Peter sentía en Dresden que entraba en el pasado por una puerta falsa. La ciudad destruida reconstruía su memoria, le hacía escuchar su primer concierto en la Ópera Semper al lado de sus padres y sus abuelos, la abuela se lamentaba de haberlo traído. Es demasiado pequeño, decía, y le mandaba callar acercándose el índice a los labios. Demasiado pequeño también, para observar las colecciones de la Bóveda Verde junto a sus compañeros de colegio. El vértigo le llevó a correr de nuevo por las galerías y a volver a la fila, arrastrado de la oreja por el profesor. No es la memoria de su niñez, es su niñez. Es.

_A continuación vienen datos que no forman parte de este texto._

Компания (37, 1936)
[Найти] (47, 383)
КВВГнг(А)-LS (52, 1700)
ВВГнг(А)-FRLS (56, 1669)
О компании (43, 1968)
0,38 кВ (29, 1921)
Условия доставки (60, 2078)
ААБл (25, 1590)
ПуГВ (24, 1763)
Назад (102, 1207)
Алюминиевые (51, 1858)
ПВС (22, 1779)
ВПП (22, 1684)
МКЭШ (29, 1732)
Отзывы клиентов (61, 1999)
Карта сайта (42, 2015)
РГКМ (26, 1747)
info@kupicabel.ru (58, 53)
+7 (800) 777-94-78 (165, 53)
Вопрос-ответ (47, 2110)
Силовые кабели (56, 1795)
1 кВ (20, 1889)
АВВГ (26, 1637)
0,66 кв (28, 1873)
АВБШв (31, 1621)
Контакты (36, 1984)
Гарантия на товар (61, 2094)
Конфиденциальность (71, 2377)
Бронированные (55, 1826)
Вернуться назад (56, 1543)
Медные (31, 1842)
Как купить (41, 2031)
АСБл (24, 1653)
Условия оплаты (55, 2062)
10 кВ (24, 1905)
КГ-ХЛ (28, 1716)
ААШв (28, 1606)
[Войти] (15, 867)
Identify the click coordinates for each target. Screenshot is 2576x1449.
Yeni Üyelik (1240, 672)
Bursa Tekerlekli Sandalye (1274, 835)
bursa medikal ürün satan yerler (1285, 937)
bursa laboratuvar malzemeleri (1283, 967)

Peter es un niño asombrado ante el palacio del Zwinger, juega con sus primos a príncipes y princesas. Ulrike. Sigrid. Georg. Una palabra. Una frase. Peter, ¿te encuentras bien? Él es un niño que se moja la mano en una fuente de la explanada del Zwinger. Sí, sí, me encuentro bien. Y la pérdida se le vino de golpe. Estaba solo. Sus abuelas. Sus abuelos. Sus tíos. Su madre. Su padre. Ulrike. Muertos.

—¿Seguro que te encuentras bien? —Blanca le dio la mano.

—Ya te he dicho que sí —y le soltó la mano.

Fue incapaz de contarle que todo lo que Dresden le estaba dando se lo arrebataba otra vez.

—No hace falta que me hables así.

—Perdona.

Fue incapaz de decirle que la soledad es no poder compartir con nadie los recuerdos. Con nadie. Y se les coló a los dos un desierto hasta el fondo.